«Usano Meocci per cacciare il Polo dalla Rai»

da Roma

Il sorriso è quello di sempre. Un marchio di fabbrica a cui Giuliano Urbani non rinuncia neppure in tempi di «gogna mediatica», per usare il termine che il professore e consigliere di amministrazione della Rai utilizza per descrivere la raffica di «menzogne e calunnie» abbattutasi su di lui e sugli altri consiglieri per il caso Meocci. «Quella in corso è una campagna politica e mediatica di denigrazione senza precedenti nella storia recente della Rai e del Paese». L’obiettivo? «Delegittimarci per trasformare l’azienda in terreno di conquista politico. Ma anche favorire l’ascesa di alcuni gruppi editoriali interessati alla privatizzazione».
Professor Urbani, partiamo dal peccato originale: la nomina a direttore generale di Alfredo Meocci, giudicato «incompatibile» per i suoi trascorsi all’Authority delle Comunicazioni. Quella scelta fu un errore?
«La nomina venne fatta nella più completa buona fede. La possibile incompatibilità venne vagliata tramite diversi pareri legali. Io sottoposi la questione all’ufficio legale che diede il suo via libera, così come fecero due giuristi da me interpellati. Curzi ne interpellò altri due che diedero, invece, parere negativo. Successivamente, però, si arrivò a sei pareri favorevoli contro due contrari».
Questi pareri erano davvero super partes?
«Certamente sì. Basti pensare che uno di questi era di Carlo Malinconico, ex capo dell’ufficio legislativo del governo D’Alema e attualmente segretario generale di Palazzo Chigi. Non credo sia sospettabile di simpatie verso il centrodestra».
Vi sentivate davvero tranquilli dopo i vari pareri legali?
«Sì. Oltretutto la legge prevede che la nomina del direttore generale sia il prodotto di due volontà: quella del cda e quella del Tesoro. E il Tesoro ha ben altre possibilità rispetto a noi: può rivolgersi all’Avvocatura dello Stato e al Consiglio di Stato, ad esempio. Ma anche il Tesoro era sicuro della compatibilità di Meocci. Peraltro il terreno è scivoloso perché, tra l’altro, l’Agcom e il Tar non hanno stabilito l’incompatibilità rispetto a ogni incarico in Rai ma soltanto a quelli non giornalistici. Come dire che se avessimo nominato Meocci per il Tg1 non ci sarebbe stato alcun problema».

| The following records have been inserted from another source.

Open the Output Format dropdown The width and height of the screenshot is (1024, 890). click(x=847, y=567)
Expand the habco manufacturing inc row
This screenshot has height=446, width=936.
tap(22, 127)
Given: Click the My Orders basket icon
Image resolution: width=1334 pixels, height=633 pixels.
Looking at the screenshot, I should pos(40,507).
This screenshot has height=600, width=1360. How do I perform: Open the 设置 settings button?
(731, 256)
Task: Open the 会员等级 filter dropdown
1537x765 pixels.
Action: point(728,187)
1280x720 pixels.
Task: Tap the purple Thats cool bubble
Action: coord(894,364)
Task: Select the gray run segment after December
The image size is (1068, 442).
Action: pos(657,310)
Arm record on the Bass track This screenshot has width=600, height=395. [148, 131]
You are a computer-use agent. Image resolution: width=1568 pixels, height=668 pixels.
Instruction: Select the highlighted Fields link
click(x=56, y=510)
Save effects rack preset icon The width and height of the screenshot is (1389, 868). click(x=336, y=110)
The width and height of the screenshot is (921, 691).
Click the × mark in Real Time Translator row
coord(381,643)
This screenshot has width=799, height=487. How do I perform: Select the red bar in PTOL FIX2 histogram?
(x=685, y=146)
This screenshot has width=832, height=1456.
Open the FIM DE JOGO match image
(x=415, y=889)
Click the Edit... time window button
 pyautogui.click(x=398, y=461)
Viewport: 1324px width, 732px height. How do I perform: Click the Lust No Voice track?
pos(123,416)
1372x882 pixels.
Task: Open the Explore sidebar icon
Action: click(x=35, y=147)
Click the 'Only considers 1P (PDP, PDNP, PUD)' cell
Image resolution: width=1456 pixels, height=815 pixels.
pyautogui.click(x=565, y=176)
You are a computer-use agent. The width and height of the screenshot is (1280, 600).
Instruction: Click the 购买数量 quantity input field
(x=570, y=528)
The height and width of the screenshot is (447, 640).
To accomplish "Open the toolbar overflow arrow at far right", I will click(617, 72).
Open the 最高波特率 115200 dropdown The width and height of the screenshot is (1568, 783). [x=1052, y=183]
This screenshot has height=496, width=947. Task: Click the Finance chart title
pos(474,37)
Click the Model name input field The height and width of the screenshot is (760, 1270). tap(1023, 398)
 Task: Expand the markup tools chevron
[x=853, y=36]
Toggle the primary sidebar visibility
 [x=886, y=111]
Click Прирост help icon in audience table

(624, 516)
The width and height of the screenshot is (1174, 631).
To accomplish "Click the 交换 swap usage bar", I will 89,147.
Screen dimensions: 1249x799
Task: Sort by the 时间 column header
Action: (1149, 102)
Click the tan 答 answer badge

È vero che chiedeste all’azienda un’assicurazione ad hoc come paracadute contro un’eventuale sanzione?
«È del tutto falso. Ma anche utile per le querele che presenteremo su tutte le balle che sono state scritte. Non abbiamo preteso alcuna nuova assicurazione, semplicemente il mantenimento di un’assicurazione che esiste da sempre in Rai e che protegge l’azienda dall’immobilismo. Il rinnovo dell’assicurazione, poi, non è stata chiesto solo dai consiglieri vicini al centrodestra ma da tutto il cda all’unanimità, sindaci compresi. E non è stata modificata una virgola del contratto vigente in precedenza».
Altra accusa: avete nominato Meocci in perfetta solitudine.
«Altra balla. Si è proceduto d’intesa con il Tesoro in maniera formale e pubblica. E se noi dobbiamo essere indagati è evidente che lo stesso trattamento deve essere riservato al Tesoro».
È vero, come sostiene la sinistra, che la Rai ha pagato la gestione Meocci in termini d’ascolti?
«Anche questa è degna dell’agenzia Stefani. Nel periodo Meocci la Rai è andata benissimo in termini di ascolti. Il Tg1, per dirne una, ha aumentato il suo distacco dal Tg5 e nella classifica delle 25 fiction di maggior successo, 24 sono della Rai. Dire che abbiamo danneggiato la Rai è palesemente falso».
Non può negare, però, che la scelta di Meocci abbia costretto la Rai a pagare una multa salata.
«La questione, in verità, è kafkiana. La multa è stata versata al Tesoro, ovvero al nostro azionista. E “l’illecito” - se così vogliamo chiamarlo - è stato commesso di concerto con il Tesoro, ovvero con chi ora beneficia della multa. Sostanzialmente è una partita di giro».
Lei parla di una battaglia politica e mediatica contro di voi. Qual è l’obiettivo finale?
«Se cadono 5 consiglieri su 9 decade l’intero consiglio. È evidente che l’obiettivo è rimuovere un consiglio che non soddisfa la sinistra e i prodiani. Vogliono mettere le mani sulla Rai dimenticando che lo spirito della Gasparri è quello di governare insieme l’azienda, come, al di là delle sparate propagandistiche di alcuni, abbiamo fatto in questo consiglio in armonia e molto meglio del passato».